I am involved with multiple X-ray observatories, including leading Arcus, a proposed $250M NASA Explorer satellite ( as well as representing the US astronomical community to ESA for the Athena X-ray Observatory. My research focuses on processes in the interstellar medium and on maintaining an atomic database (AtomDB) that is used throughout the field to model the spectra of hot collisional plasmas. I study the formation and composition of interstellar grains as revealed by X-ray scattering, the origin of the soft X-ray background, including both the local hot bubble and solar wind charge exchange, the origin of mixed-morphology supernova remnants from both observational and theoretical modeling, and ISM studies via absorption spectroscopy of X-ray binaries. I also work on other topics involving X-ray spectroscopy, including studying accretion processes in symbiotic stars and other compact sources.

My original training was as a theorist, working on hydrodynamic models of the interstellar medium and making predictions about the X-ray emission from various hot structures. After Chandra and XMM-Newton launched in 1999, I started to apply my theories directly to to the new data they made available. At the same time, I decided a major overhaul of calculations of the X-ray emission spectrum from a hot gas was needed, leading to a long-term project to develop and maintain AtomDB, the field’s leading database of rates and emission lines for X-ray astronomy.

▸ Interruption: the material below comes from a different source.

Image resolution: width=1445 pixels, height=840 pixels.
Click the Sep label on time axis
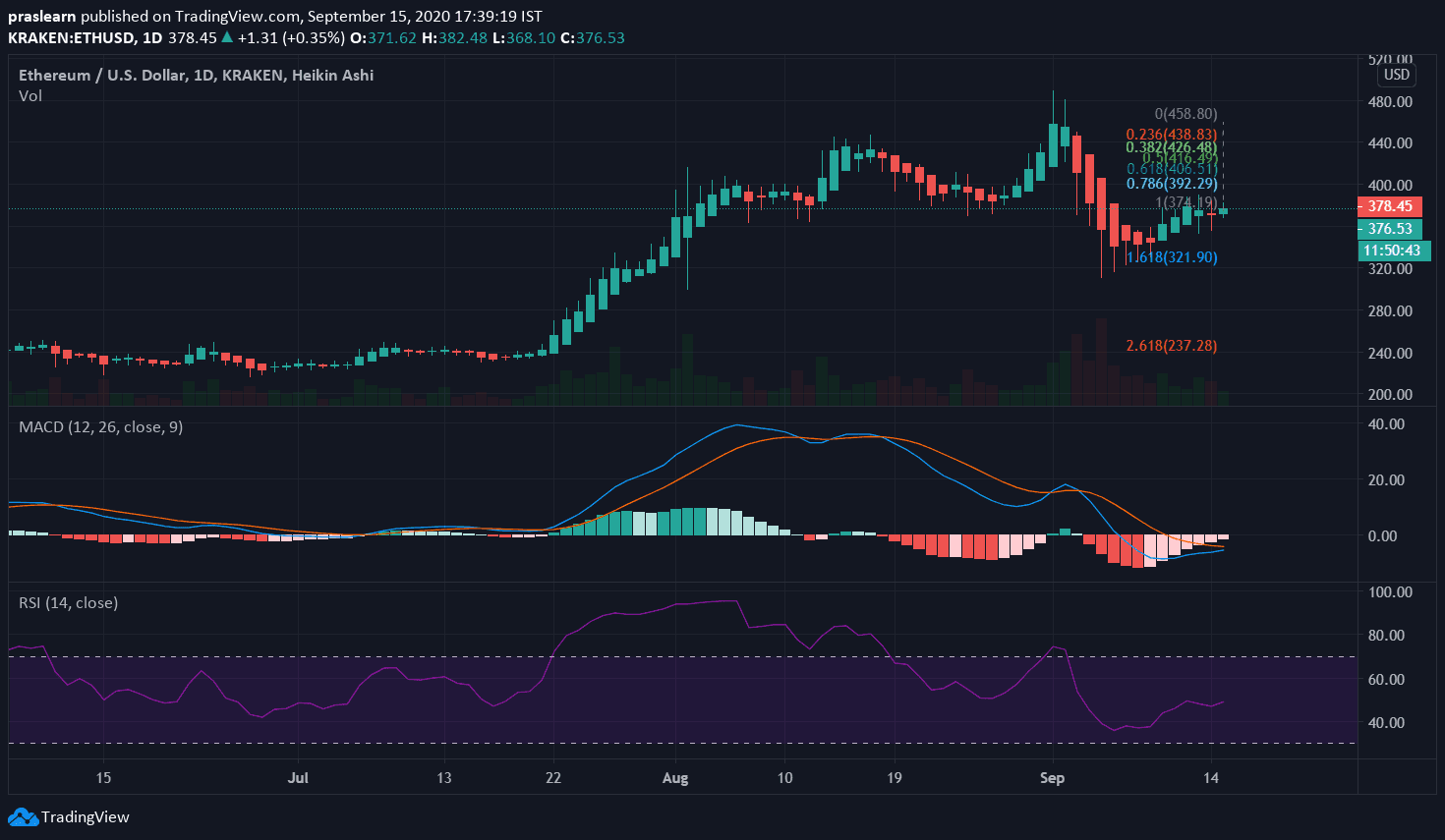click(1052, 778)
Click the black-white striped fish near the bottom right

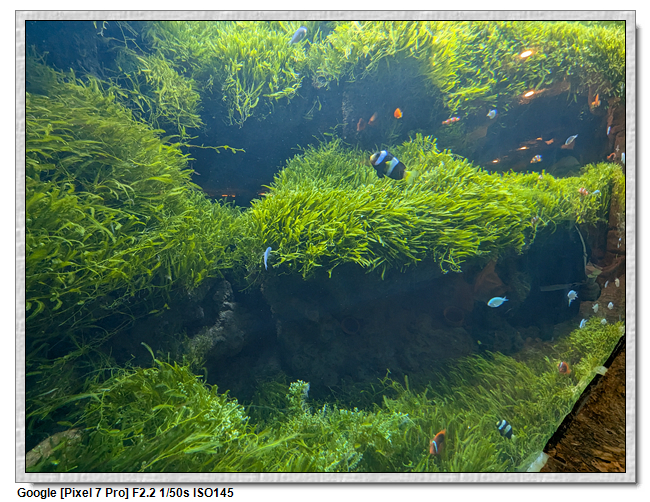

I arrived at SAO in 2008 after spending five years at NASA’s Goddard Space Flight Center supporting the Suzaku and XMM-Newton missions, and working on proposals for the Astro-H and Constellation-X missions. My primary duty at SAO was to support the development of the Constellation-X mission proposal (and shortly thereafter the International X-ray Observatory, IXO) to the 2010 Astronomy and Astrophysical Decadal Review. Although not selected, IXO's scientific power recommended it to ESA who selected Athena as their next big X-ray observatory with many of IXO's capabilities, and I was selected by NASA to act as the US representative. Since then, I have also led the Arcus proposal that would provide an X-ray grating spectroscopy satellite to the community, a key component of IXO left out of the Athena mission.